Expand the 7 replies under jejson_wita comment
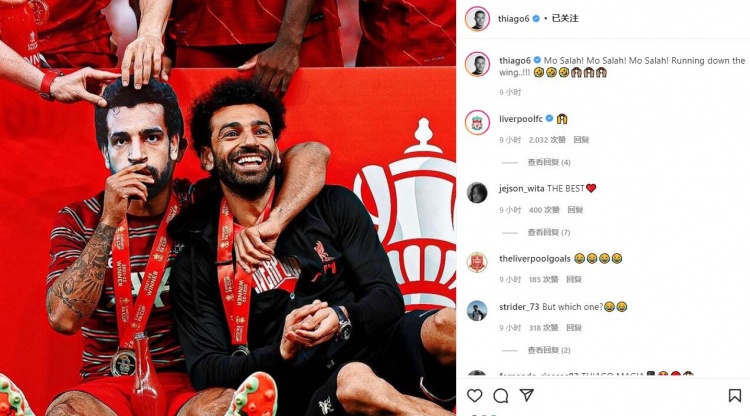 click(x=549, y=232)
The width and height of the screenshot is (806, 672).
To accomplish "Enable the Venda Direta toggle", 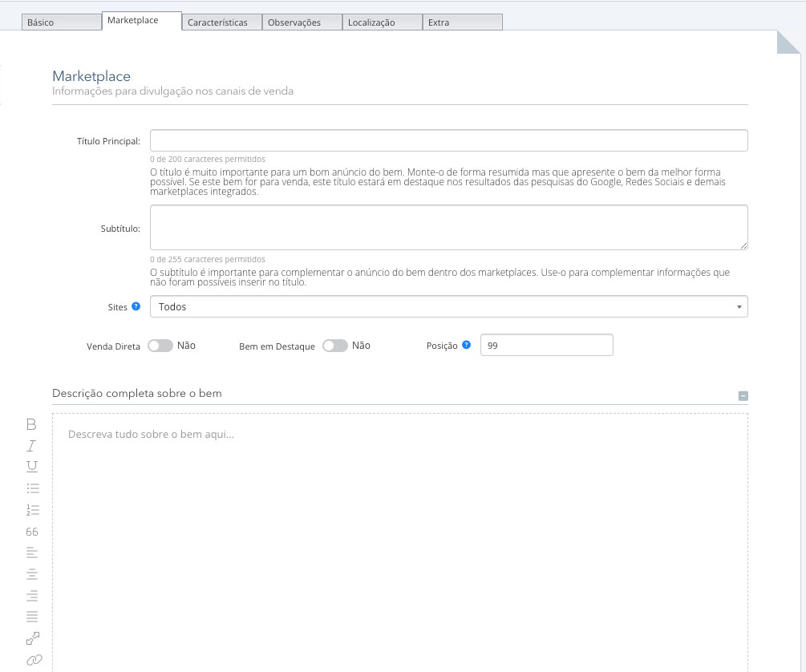I will [x=159, y=345].
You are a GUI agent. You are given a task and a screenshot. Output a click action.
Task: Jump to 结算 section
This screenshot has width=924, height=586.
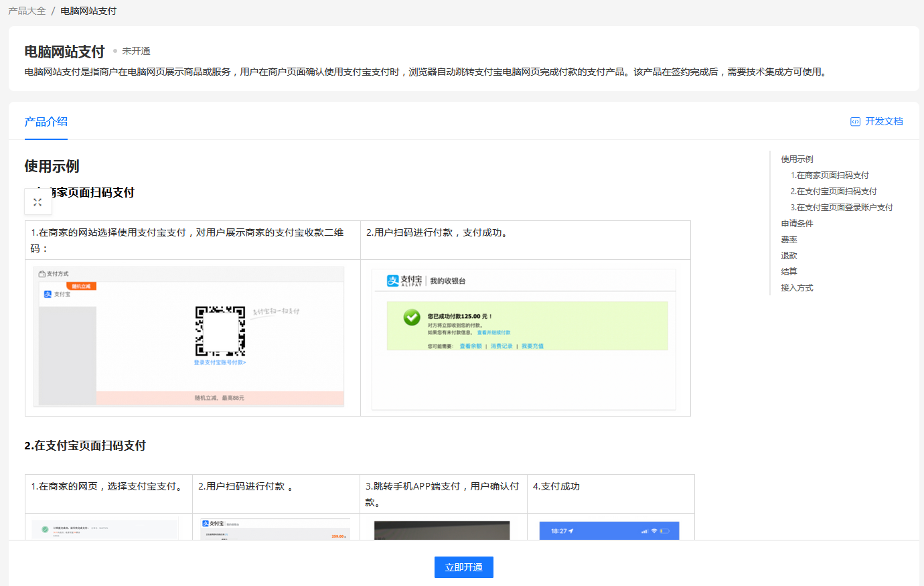(789, 272)

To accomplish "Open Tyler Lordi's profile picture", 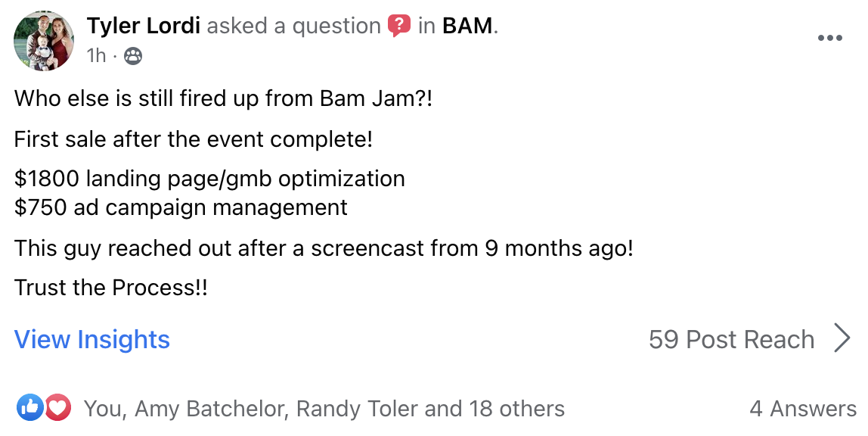I will 44,41.
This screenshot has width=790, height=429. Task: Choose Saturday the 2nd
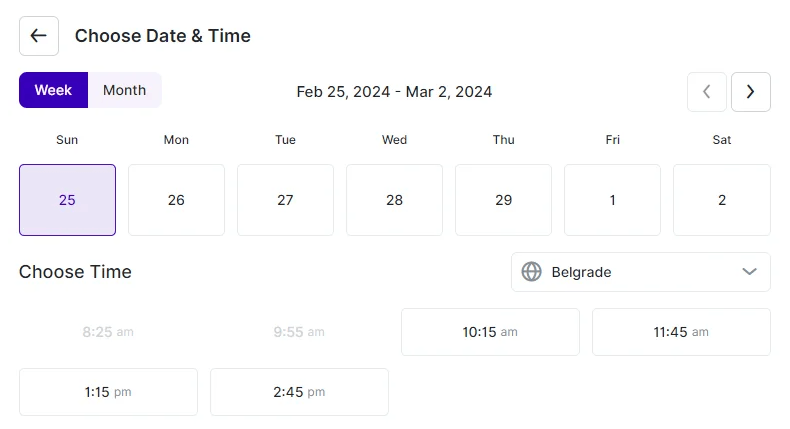(722, 200)
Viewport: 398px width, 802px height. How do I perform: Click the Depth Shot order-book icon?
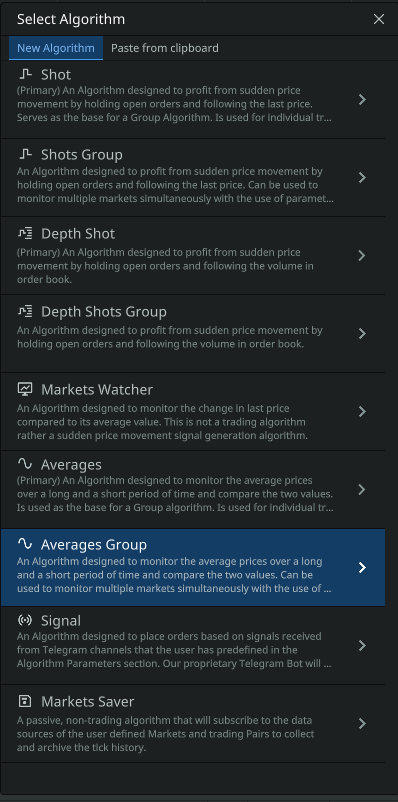[x=25, y=234]
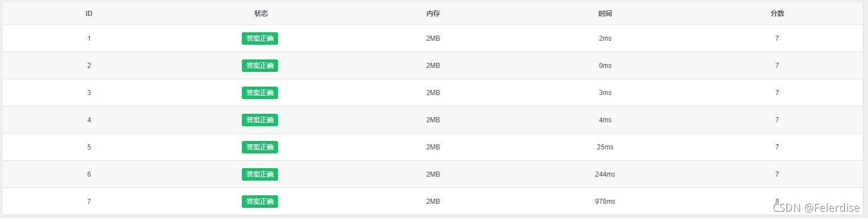
Task: Select the 25ms time cell
Action: point(605,147)

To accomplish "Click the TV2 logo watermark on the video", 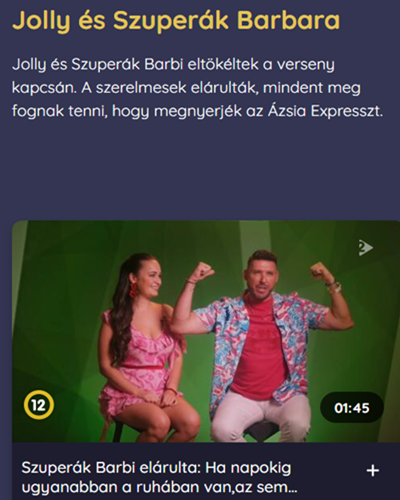I will pos(365,248).
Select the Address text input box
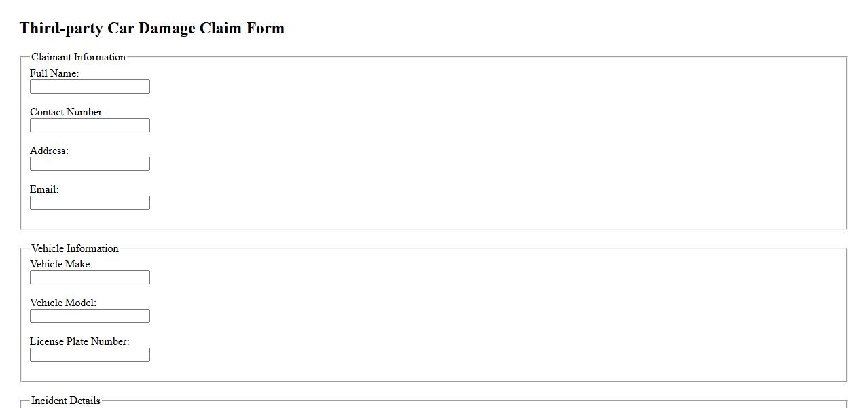This screenshot has height=408, width=868. pos(90,164)
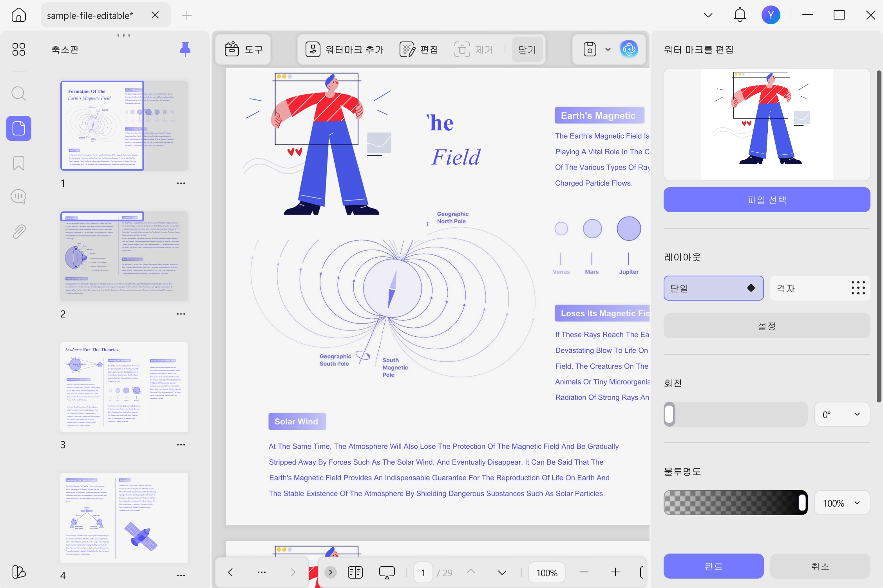883x588 pixels.
Task: Start presentation mode icon
Action: coord(387,572)
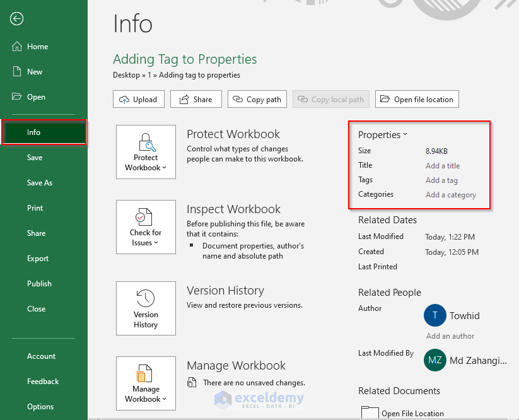Image resolution: width=519 pixels, height=420 pixels.
Task: Click the Share button
Action: 195,99
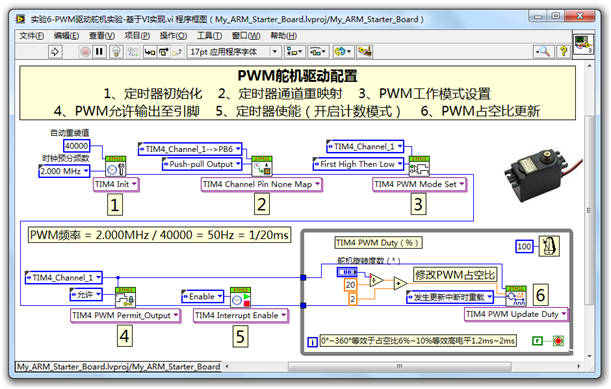The height and width of the screenshot is (389, 611).
Task: Click the Align Objects toolbar button
Action: [x=295, y=51]
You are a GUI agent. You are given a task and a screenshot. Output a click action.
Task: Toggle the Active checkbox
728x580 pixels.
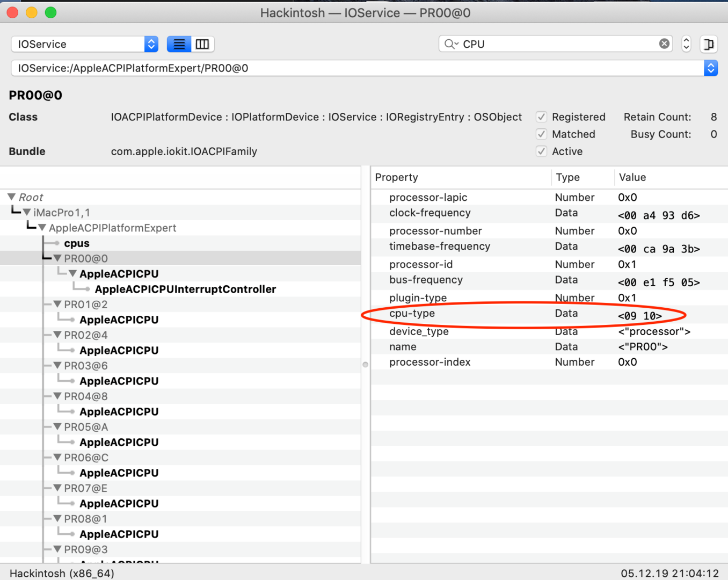pos(541,151)
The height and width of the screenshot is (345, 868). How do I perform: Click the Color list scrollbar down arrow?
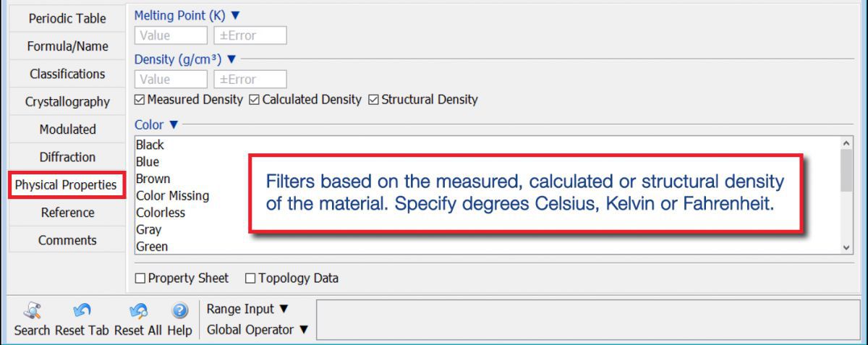(847, 247)
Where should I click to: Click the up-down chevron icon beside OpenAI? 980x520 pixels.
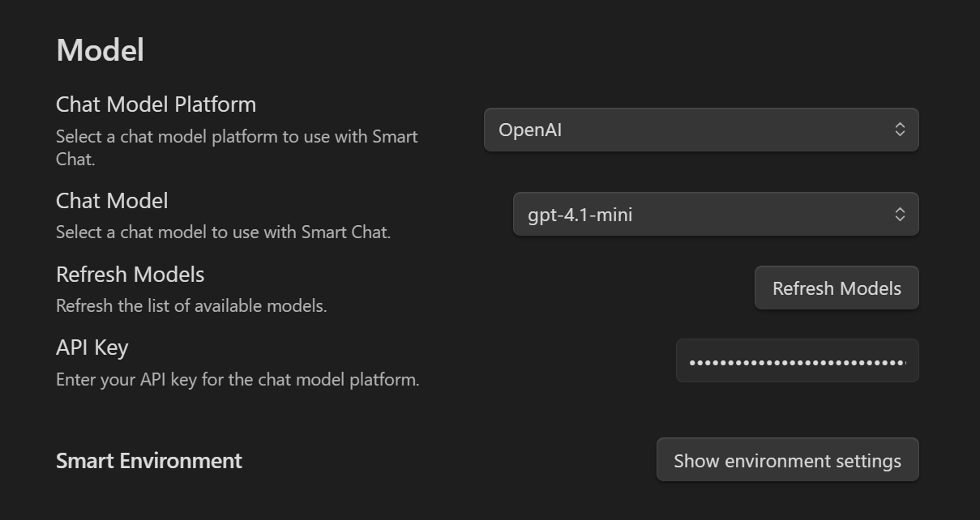tap(900, 130)
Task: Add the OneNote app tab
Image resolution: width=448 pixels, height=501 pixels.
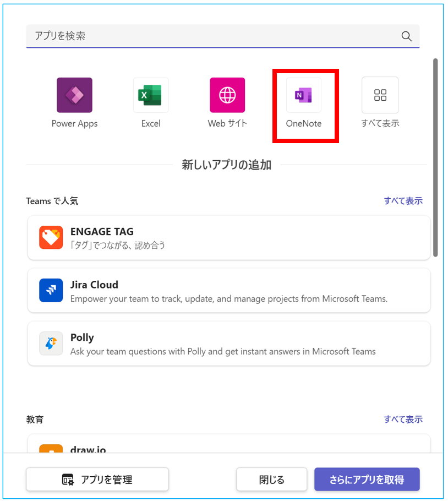Action: pyautogui.click(x=303, y=95)
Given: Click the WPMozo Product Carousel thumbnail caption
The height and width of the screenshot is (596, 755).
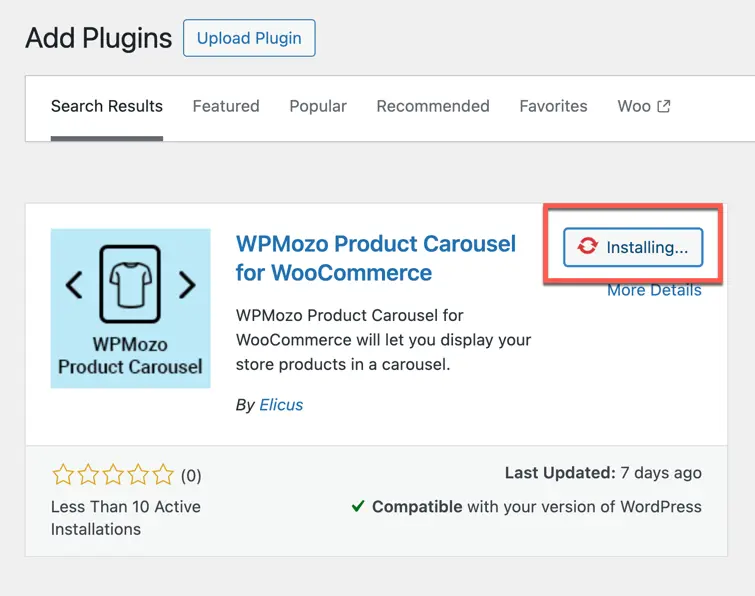Looking at the screenshot, I should (131, 356).
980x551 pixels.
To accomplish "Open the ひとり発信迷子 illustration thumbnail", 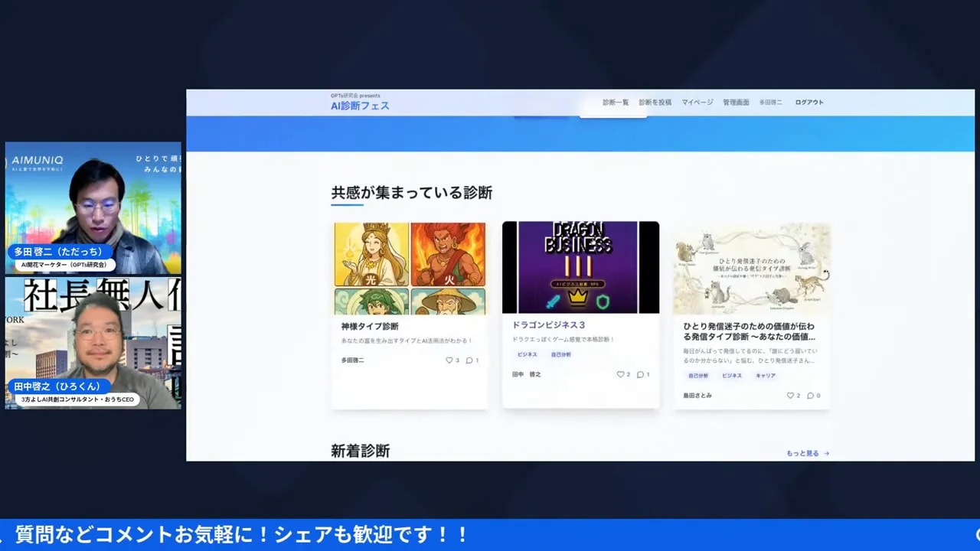I will point(753,266).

• [BRIEF]:
In the material above, which lines fall between the one holding "Select the Address text input box" and the one holding "980x551 pixels.", inclusive? Print exactly those, with the pictures left out.

• [TASK RESULT]:
Select the Address text input box
This screenshot has height=408, width=868. pos(90,164)
883x588 pixels.
Task: Start presentation mode icon
Action: coord(387,572)
Image resolution: width=519 pixels, height=420 pixels.
Task: Click the Share button
Action: 195,99
The height and width of the screenshot is (389, 611).
Task: Click the Align Objects toolbar button
Action: [x=295, y=51]
You are a GUI agent. You are given a task and a screenshot. Output a click action.
Task: Toggle the Active checkbox
728x580 pixels.
pos(541,151)
The height and width of the screenshot is (345, 868). How do I perform: Click the Color list scrollbar down arrow?
(847, 247)
Where should I click to: Click the up-down chevron icon beside OpenAI? 980x520 pixels.
tap(900, 130)
Task: Add the OneNote app tab
Image resolution: width=448 pixels, height=501 pixels.
Action: pyautogui.click(x=303, y=95)
Given: Click the WPMozo Product Carousel thumbnail caption
The height and width of the screenshot is (596, 755).
Looking at the screenshot, I should (131, 356).
980x551 pixels.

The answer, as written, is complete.